§ Source passage:
****************************************
Positive exploration results from the western extension of the Middle Vein at a depth of 400 feet from surface include recent intersections of 0.76 oz/ton gold and 10.2 oz/ton silver over 2.0 feet. Significantly, these intercepts are to the west of the current underground mine plan and could expand the underground mineable resource in this area. Although these veins are narrow, they show good continuity and are open to the west and at depth. Deeper drilling in this area has identified additional base metal-rich mineralization similar to the Hugh Zone at depth in the Francine Vein and may have similar metallurgical characteristics. Drilling at the east end of the Middle Vein have returned intersections of 0.05 oz/ton gold and 18.4 oz/ton silver over 2.4 feet and 0.12 oz/ton gold and 12.2 oz/ton silver over 3.1 feet at a depth of 250 feet from surface. This mineralization is open along strike to the east, with potential up-dip to surface, and is parallel to recently discovered mineralization along the East Francine Vein.
****************************************
§ Raw data:
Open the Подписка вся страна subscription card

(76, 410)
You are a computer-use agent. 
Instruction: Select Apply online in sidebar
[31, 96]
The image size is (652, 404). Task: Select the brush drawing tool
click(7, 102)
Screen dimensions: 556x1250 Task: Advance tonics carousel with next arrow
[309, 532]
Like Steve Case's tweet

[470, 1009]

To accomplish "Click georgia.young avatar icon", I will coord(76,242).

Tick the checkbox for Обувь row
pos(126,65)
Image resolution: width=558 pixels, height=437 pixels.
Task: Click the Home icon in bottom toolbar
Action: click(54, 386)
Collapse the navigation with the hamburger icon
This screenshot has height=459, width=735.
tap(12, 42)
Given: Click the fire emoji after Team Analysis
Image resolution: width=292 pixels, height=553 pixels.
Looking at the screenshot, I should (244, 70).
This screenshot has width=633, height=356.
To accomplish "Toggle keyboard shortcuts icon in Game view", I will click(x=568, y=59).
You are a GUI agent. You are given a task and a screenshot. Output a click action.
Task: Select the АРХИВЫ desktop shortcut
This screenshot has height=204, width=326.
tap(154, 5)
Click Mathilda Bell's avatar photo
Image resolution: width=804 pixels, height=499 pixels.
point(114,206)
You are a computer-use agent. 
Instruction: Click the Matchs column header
****************************************
§ Stated exercise 1:
Based on the Middle Vein exploration passage, do these statements agree with it? Give yes or no for each, with the deciding words quoted.
(a) The intercepts in the western extension of the Middle Vein lie west of the current underground mine plan.
(b) The veins in the western extension are described as wide.
(c) The intersections at the east end of the Middle Vein were found at a depth of 400 feet from surface.
§ Stated exercise 2: List every vein or zone that the Middle Vein exploration passage names.
§ Stated exercise 3: Resume the Middle Vein exploration passage after its final sentence.

§ Response 1:
(a) Yes: "these intercepts are to the west of the current underground mine plan"
(b) No: "Although these veins are narrow"
(c) No: "at a depth of 250 feet from surface"

§ Response 2:
Middle Vein
Hugh Zone
Francine Vein
East Francine Vein

§ Response 3:
Step-out drilling about 1,000 feet east of the East Francine pit has intersected a zone of mineralized East Francine Vein with grades up to 0.77 oz/ton gold and 196.7 oz/ton silver over 3.6 feet and a recent drill hole returned 0.03 oz/ton gold and 12.4 oz/ton silver over 7.0 feet. This high-grade zone is currently identified 300 feet from surface and can be traced for 650 feet along strike and 550 feet down dip. This mineralization is open to the east and at depth and step-out drilling at about 300-foot centers is continuing.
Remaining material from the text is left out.